Task directions: Which lines below hold the word "agent"? Copy all of them.

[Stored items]
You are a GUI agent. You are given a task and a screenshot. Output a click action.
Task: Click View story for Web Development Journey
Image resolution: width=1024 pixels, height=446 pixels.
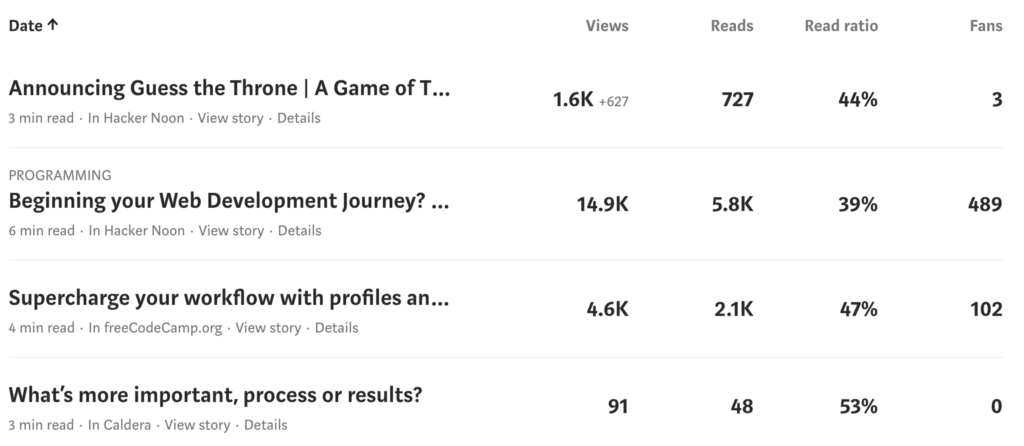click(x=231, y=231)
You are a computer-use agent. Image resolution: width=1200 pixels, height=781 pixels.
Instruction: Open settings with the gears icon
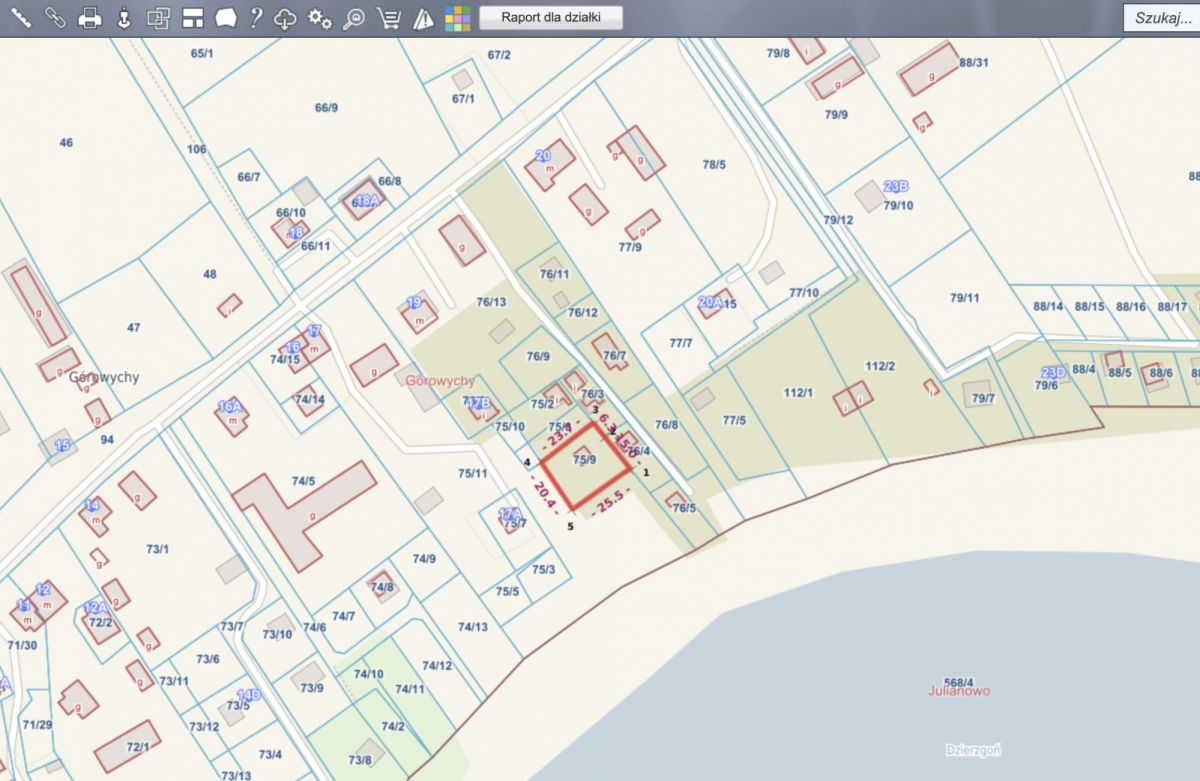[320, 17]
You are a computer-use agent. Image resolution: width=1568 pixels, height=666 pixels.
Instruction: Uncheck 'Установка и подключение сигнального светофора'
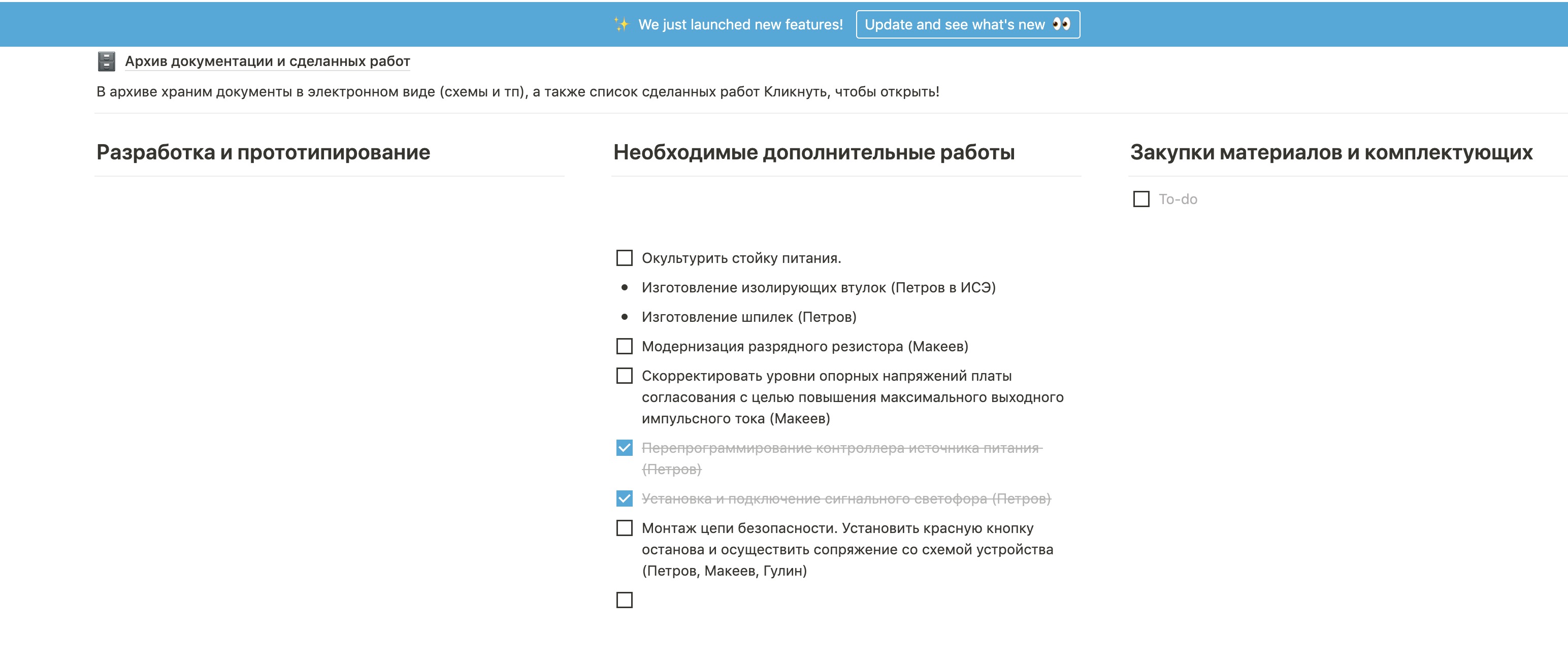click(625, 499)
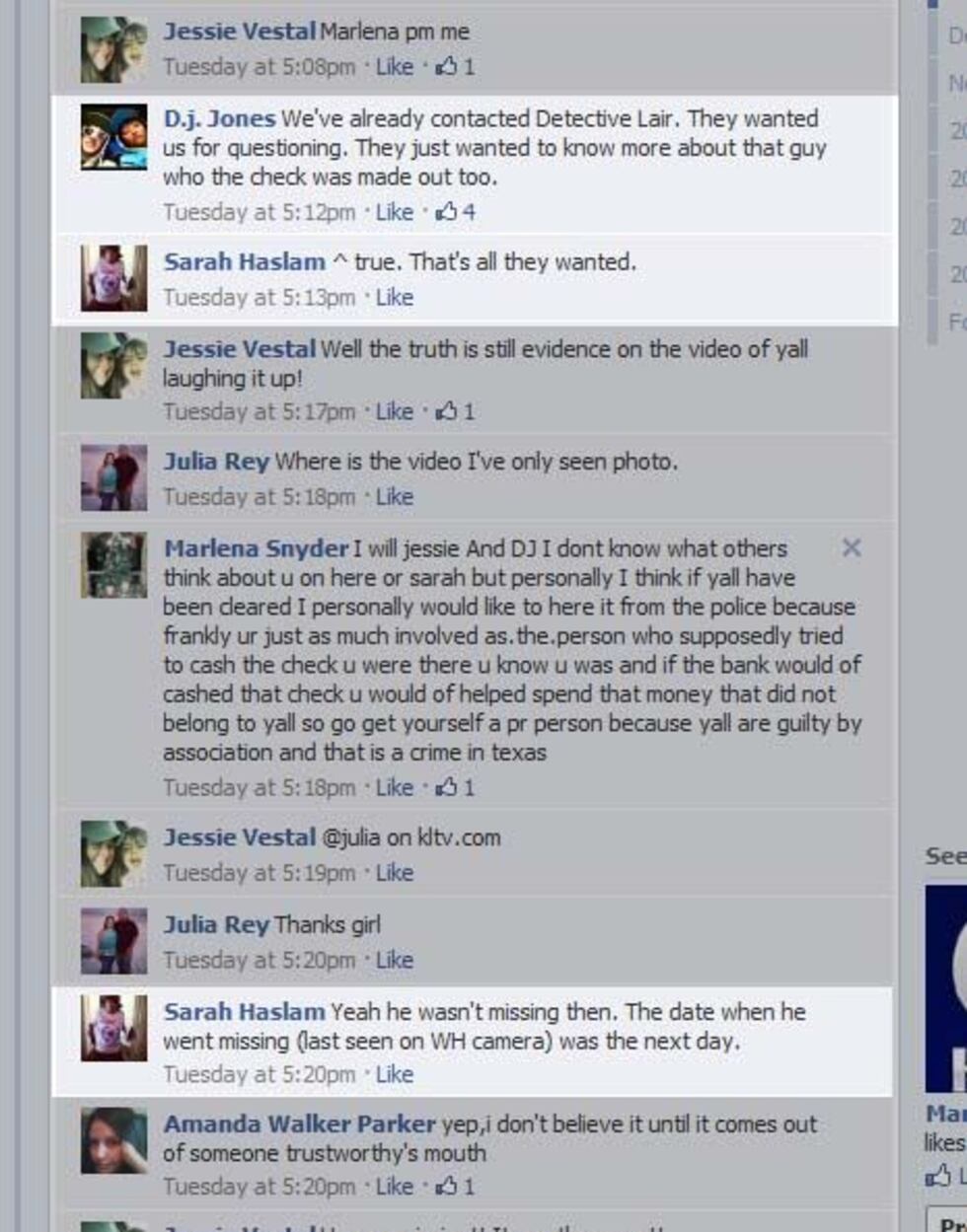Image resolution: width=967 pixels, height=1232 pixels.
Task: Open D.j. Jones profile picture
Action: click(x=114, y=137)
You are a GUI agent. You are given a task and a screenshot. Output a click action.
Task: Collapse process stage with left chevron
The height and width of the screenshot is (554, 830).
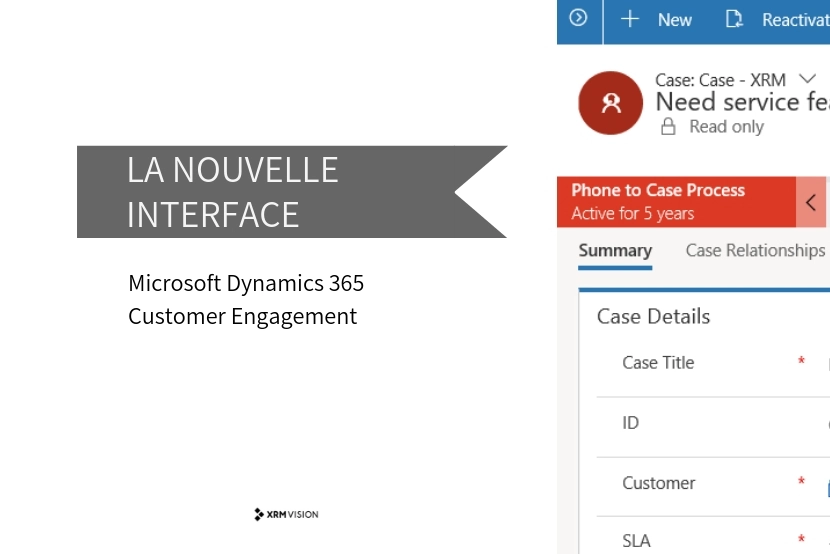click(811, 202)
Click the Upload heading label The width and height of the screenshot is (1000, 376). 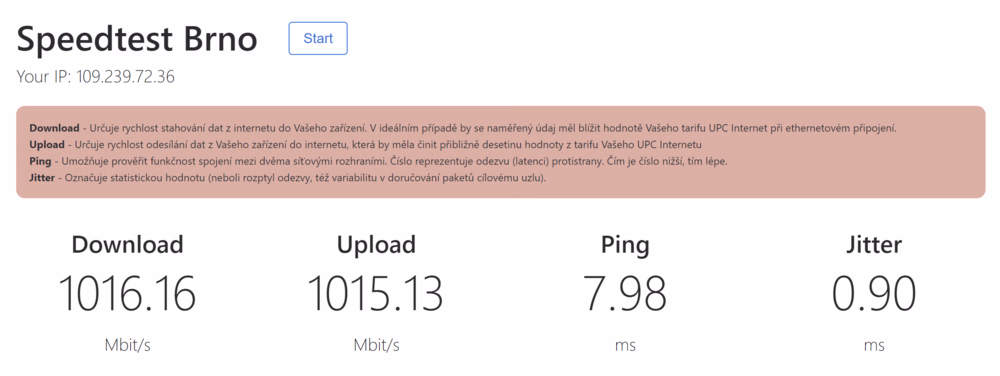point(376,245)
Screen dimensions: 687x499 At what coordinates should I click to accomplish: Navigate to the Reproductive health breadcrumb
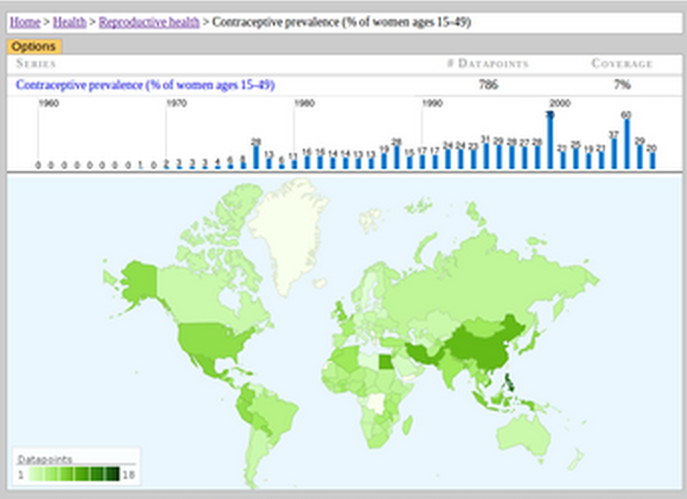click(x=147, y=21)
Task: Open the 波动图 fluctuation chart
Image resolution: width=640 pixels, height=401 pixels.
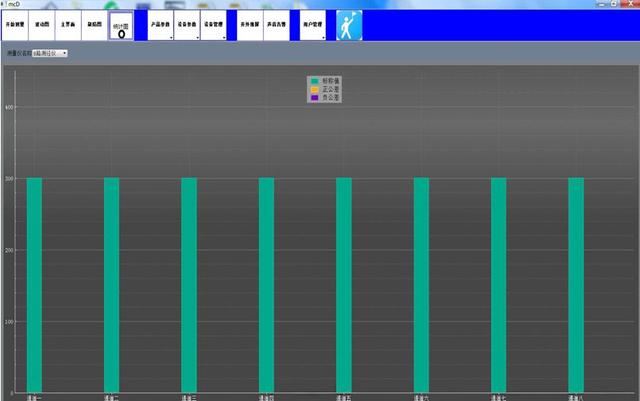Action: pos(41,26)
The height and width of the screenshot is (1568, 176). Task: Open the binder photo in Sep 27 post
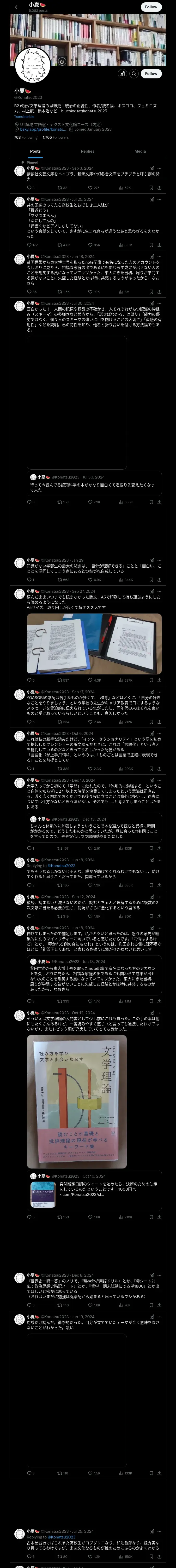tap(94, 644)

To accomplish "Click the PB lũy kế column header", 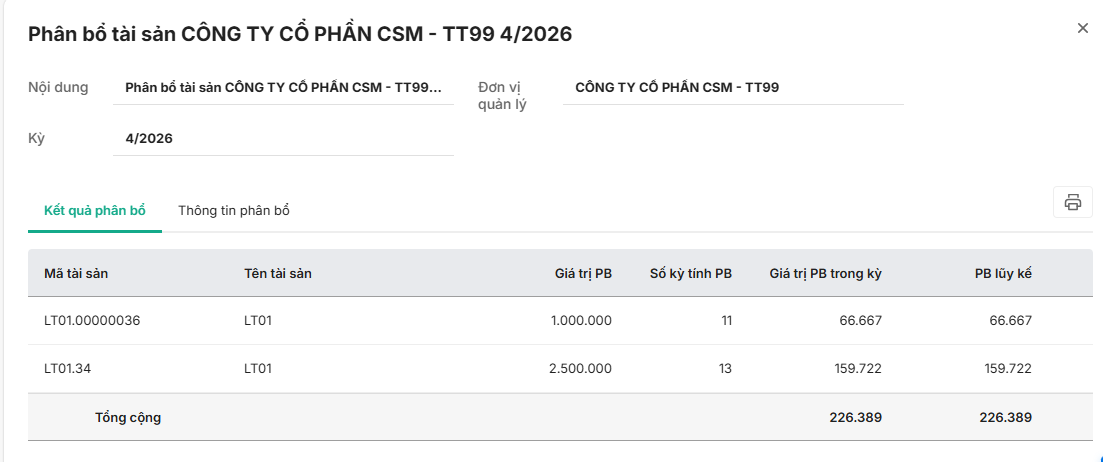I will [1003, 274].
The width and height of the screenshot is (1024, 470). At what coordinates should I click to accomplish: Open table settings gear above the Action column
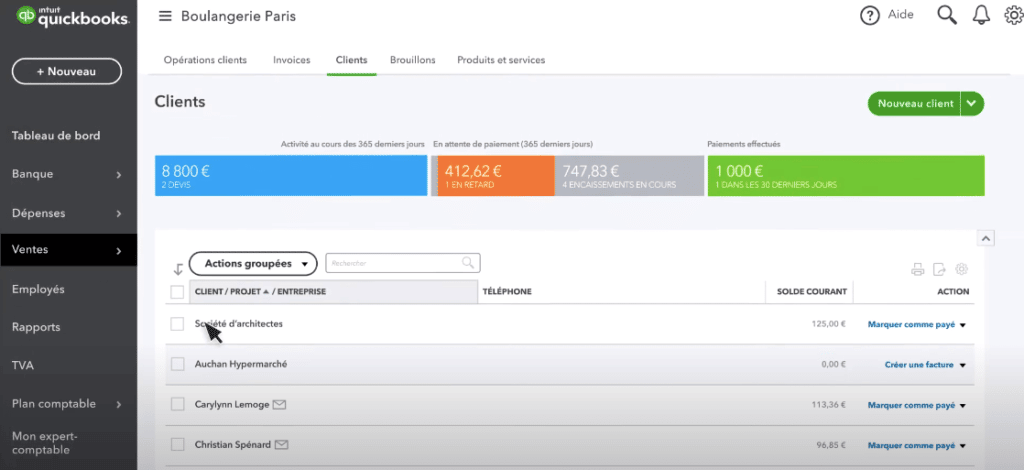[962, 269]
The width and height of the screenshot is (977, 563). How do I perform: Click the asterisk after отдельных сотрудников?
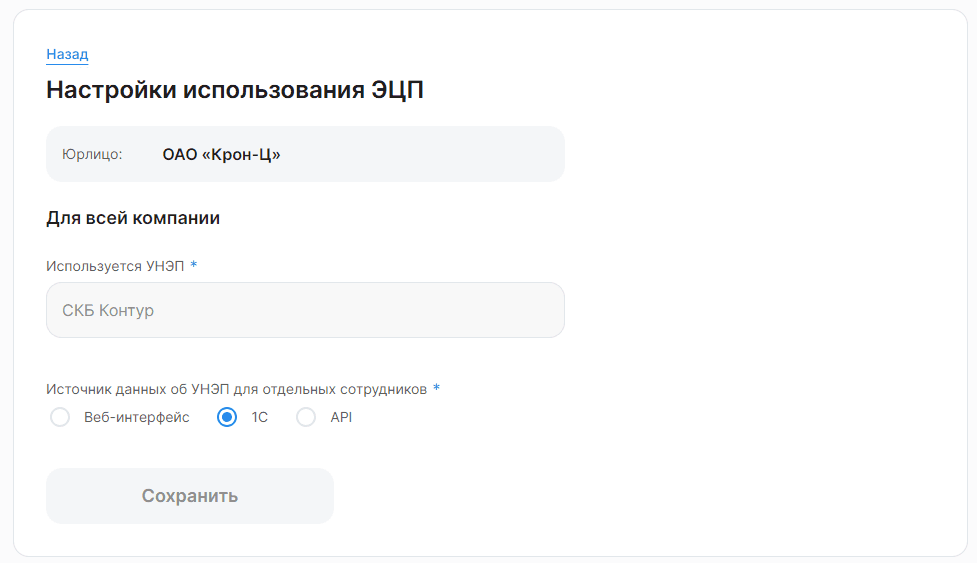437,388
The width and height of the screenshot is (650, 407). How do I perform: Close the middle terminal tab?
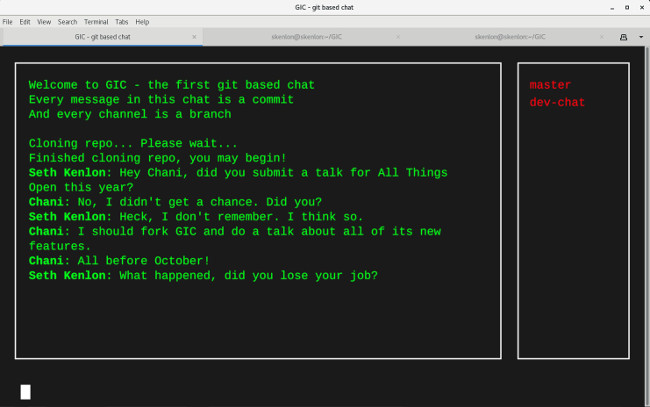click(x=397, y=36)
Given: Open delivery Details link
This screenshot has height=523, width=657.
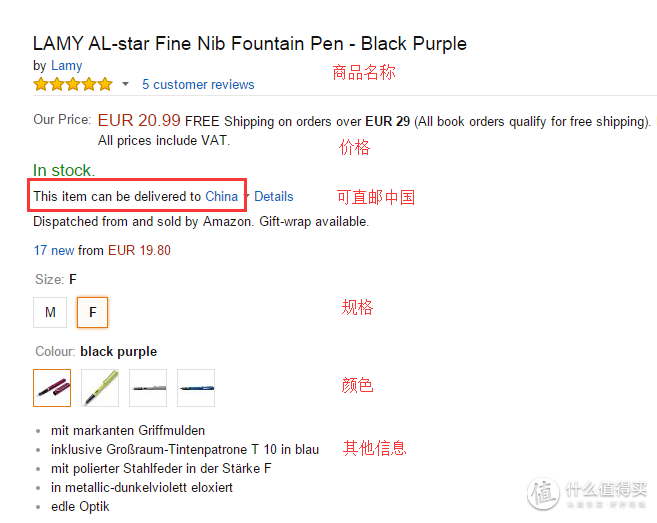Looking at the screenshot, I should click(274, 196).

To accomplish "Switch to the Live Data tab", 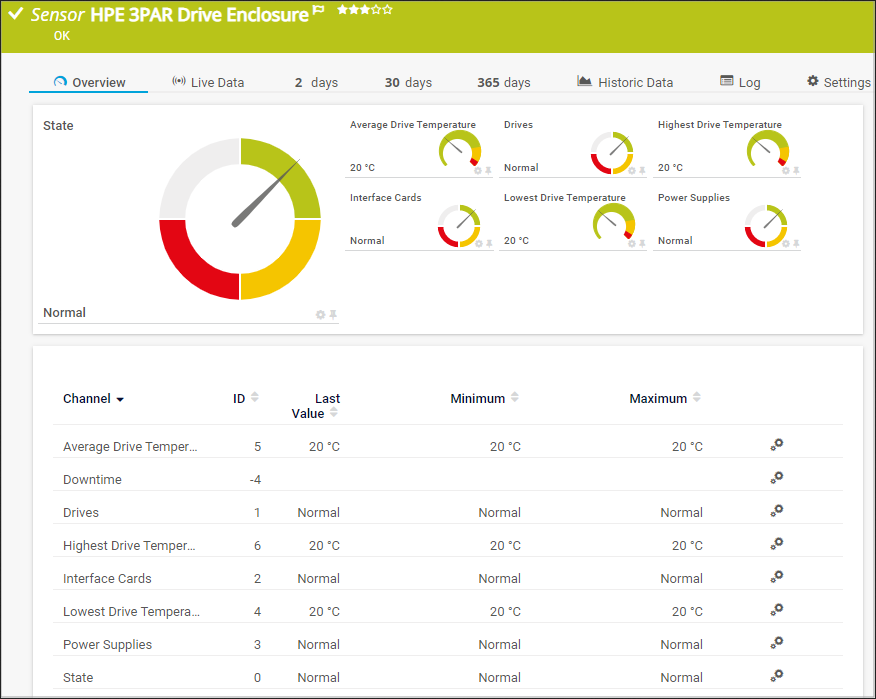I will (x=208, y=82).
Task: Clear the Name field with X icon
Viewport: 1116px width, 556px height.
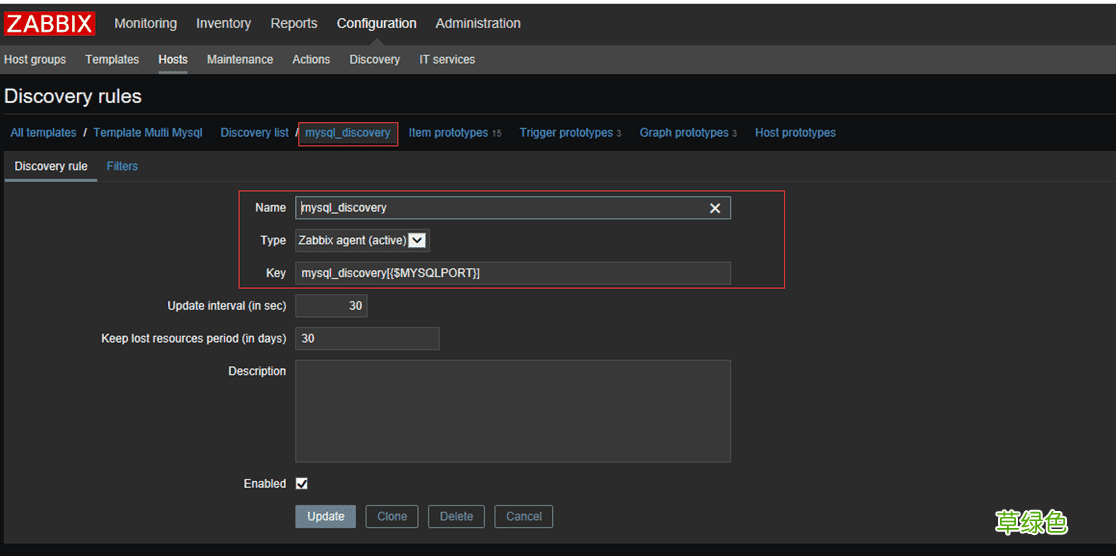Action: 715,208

Expected answer:
You are a GUI agent. You are given a task and a screenshot. Output a click action.
You are a computer-use agent. Image resolution: width=1200 pixels, height=781 pixels.
You are a computer-use agent. Image resolution: width=1568 pixels, height=666 pixels.
You are a GUI agent. You are given a task and a screenshot. Output a click action.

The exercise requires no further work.